February 5

Sukanya Ray’s collaboration with students

Sukanya Ray of the Psychology Department collaborated with two of her students (doctoral student Michelle Jackson and graduate student Danica Bybell) and published “International Students in the U.S.: Social and Psychological Adjustment” appeared in The Journal of International Students, Spring 2013 Vol. 3 Issue 1.

The study examines the role of self-esteem, hope, optimism, coping, acculturative stress, and social support on international students’ depressive symptoms and sociocultural adjustment. Seventy international students completed a self-report online survey. The most notable finding was that the international students used adaptive and maladaptive coping techniques at similar rates.

Greater use of coping techniques, higher acculturative stress and less social support were associated with more depressive symptoms and more difficulty with sociocultural adjustment. Lower self-esteem, less hope, and less optimism were associated with more depressive symptoms, but not sociocultural difficulty. Clinical implications and future directions are also discussed.

January 30

Da Zheng’s Silent Traveler now in Chinese

Da Zheng has just published the Chinese language version of his well-received 2010 book on Chiang Yee.  The Chinese language version is titled Xixing huaji: Jiang Yi zhuan 西行畫記: 蔣彝傳 (The Silent Traveler in the West: A Biography of  Chiang Yee) (Beijing, Commercial Press, 2013).

Chiang Yee (1903-1977 ) was a poet, painter, scholar, and an exile who lived most of his adult life in the West, principally in England and the United States. In his many publications and through his drawings, he captured the flavor of Western life as seen through an Asian sensibility.  Zheng’s new book begins with 16 plates, most in color, that serve as a visual introduction to the elegantly written text which follows. Other sketches and photos in black and white illustrate the text. Chiang’s poetry, translated in the English edition of Da’s book, is available here in the original Chinese version. The book’s publisher, the Commercial Press  (商務印書館) is one of China’s most established publishing houses.

Amazon China link.

Da book Chinese

July 26

Popular Culture in China’s Republican Period: The story of a family genealogy

A Chinese language research article of Ron Suleski was recently published.  Titled “Popular Culture in China’s Republican Period: The story of a family genealogy,”民國時期的平民文化:一本家譜的故事.  It appeared in the Journal of Hangzhou Normal University杭州師範大學學報, Vol. 34, No. 3 (May 2012), 1-7.

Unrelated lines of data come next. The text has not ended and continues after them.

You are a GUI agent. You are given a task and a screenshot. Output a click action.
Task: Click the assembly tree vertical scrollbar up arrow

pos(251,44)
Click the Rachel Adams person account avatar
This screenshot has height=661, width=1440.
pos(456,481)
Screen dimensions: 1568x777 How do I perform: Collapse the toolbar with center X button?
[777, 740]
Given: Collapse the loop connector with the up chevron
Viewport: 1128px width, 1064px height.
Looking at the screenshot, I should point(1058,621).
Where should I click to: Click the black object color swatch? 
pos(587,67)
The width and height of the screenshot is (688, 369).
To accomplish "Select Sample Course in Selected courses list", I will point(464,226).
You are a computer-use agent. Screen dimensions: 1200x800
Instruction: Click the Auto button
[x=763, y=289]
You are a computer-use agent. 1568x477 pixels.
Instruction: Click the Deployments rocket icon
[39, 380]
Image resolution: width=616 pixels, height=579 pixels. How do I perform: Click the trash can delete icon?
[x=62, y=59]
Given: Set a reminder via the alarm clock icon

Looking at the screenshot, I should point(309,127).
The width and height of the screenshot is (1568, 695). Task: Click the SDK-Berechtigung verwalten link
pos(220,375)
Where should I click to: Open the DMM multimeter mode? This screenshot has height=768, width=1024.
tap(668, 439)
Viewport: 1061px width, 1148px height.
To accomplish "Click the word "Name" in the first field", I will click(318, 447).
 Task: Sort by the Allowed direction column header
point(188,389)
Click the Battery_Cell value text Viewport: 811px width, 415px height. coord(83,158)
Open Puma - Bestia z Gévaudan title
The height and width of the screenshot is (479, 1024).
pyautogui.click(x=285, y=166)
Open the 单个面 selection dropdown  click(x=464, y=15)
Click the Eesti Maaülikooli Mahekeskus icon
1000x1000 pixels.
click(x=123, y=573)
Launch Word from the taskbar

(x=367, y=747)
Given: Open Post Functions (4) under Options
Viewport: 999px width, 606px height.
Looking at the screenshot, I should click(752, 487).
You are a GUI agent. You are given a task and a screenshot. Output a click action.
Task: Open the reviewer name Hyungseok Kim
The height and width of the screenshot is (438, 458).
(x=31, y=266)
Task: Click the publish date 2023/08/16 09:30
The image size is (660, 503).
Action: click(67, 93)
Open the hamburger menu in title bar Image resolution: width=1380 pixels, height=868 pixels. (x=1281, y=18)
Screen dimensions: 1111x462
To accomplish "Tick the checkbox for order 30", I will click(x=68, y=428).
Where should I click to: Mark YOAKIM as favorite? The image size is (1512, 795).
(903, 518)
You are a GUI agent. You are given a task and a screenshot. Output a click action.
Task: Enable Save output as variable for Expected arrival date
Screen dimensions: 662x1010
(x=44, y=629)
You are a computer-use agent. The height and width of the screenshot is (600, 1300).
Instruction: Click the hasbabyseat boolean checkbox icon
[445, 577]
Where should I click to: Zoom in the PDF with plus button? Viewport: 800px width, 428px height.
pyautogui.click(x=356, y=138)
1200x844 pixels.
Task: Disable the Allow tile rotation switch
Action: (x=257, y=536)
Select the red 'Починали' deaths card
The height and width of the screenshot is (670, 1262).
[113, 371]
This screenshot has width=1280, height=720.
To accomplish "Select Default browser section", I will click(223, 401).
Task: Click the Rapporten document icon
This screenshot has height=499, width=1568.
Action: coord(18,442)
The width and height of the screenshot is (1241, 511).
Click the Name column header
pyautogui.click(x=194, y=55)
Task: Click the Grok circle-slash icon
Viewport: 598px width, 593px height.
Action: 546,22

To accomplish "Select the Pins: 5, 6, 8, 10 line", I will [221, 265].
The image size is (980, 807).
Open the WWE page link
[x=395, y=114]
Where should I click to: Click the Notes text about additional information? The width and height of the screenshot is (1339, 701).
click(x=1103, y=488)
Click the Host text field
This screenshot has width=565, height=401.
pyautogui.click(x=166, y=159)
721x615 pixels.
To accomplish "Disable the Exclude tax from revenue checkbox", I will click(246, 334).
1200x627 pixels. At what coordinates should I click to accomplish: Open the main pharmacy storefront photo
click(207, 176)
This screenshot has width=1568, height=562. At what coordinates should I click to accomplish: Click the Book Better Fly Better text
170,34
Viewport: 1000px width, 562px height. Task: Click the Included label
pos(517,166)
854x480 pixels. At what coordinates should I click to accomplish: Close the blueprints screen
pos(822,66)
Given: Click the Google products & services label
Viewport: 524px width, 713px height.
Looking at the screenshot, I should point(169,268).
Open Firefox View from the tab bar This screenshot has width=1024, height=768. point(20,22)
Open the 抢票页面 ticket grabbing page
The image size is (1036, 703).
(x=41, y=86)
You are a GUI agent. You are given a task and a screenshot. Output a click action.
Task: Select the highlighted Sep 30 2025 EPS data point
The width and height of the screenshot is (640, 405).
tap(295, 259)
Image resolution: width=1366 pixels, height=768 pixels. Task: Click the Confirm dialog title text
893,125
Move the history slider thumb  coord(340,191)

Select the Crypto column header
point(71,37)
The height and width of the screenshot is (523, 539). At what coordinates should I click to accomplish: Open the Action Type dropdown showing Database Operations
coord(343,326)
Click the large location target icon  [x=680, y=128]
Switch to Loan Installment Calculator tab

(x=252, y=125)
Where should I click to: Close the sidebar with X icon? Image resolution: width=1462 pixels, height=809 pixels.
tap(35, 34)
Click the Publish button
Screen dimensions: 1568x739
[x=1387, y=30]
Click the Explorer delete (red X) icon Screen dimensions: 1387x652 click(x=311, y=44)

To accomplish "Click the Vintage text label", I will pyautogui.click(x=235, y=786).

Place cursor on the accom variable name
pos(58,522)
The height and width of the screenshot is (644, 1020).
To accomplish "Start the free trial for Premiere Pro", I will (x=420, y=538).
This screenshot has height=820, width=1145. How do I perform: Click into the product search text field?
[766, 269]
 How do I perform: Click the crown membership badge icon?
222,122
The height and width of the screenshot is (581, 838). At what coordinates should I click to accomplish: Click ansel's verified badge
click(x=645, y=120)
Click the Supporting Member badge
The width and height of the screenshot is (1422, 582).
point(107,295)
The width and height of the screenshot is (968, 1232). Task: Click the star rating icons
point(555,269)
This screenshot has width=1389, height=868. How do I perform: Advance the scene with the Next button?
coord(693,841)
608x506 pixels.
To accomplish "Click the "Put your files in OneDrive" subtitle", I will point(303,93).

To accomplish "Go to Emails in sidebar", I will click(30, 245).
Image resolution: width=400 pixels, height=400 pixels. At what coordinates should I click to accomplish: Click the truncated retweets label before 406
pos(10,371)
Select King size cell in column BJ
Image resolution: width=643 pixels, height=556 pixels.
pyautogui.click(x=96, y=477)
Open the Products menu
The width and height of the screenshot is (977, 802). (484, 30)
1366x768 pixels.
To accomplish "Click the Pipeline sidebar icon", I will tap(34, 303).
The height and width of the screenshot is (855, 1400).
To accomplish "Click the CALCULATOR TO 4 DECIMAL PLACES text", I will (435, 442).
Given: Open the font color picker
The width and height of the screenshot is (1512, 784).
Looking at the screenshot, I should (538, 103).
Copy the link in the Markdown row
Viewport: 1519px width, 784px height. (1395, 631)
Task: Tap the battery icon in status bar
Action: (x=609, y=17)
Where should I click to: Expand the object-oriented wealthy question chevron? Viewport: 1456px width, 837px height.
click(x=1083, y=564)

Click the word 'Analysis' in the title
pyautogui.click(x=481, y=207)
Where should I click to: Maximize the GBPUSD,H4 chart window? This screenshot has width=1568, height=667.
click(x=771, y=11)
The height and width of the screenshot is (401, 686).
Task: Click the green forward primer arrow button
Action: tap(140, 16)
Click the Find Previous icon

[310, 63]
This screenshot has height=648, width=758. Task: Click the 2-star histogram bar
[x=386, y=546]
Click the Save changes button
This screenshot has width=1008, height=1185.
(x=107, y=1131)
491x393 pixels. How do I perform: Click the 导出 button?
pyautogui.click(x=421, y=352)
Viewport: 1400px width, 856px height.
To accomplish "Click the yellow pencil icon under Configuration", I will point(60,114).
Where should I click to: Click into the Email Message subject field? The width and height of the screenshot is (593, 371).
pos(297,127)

The article is based on a hand-written family history I bought at a market in Shandong Province 山東省 in 2009.  It did not have many pages and seemed to have very little concrete information, but a thorough analysis of the work revealed a surprising amount of information about the Tang 唐family.  For example, though most likely in a rural area, the Tang family wanted to acquire social status, so over the centuries a number of the men took secondary wives, whose names were listed in the genealogy. It also illustrates that female children who died while still only one or two years old were not even given names in the family record, but were simply listed as “female” (女).

An abstract of the article is here.

April 30

Book review on Japanese television

Micky Lee has published a book review entitled “Television as a site, place, and space”.  It has been published in the International Journal of Communication (the pdf file can be downloaded here).  One of the books reviewed is Scripted Affects, Branded Selves: Television, Subjectivity, and Capitalism in 1990s Japan, written by Gabriella Lukacs, an anthropologist at the University of Pittsburgh.  Here is an excerpt on how the book fills in a void in media studies on Japanese culture:

Japanese popular media and culture is an understudied area. When it is studied, scholars (comprised of academics and journalists) focus on some quintessential Japanese genres, such as anime, manga, and samurai film, rather than media, such as television and magazines. An illustrative case is the “100 books for understanding contemporary Japan” program sponsored by the Nippon Foundation. The 100 books include those on anime (Napier, 2005), manga (Gravett, 2004; Schodt, 1996), and film (Mes & Sharp, 2004; Schilling, 1999); none of them is on television or magazines. Given the proliferation of Japanese popular media, its influence on youth culture in other Asian countries, and its cult following in Western countries, it is puzzling why scholars do not pay much attention to Japanese television and magazines.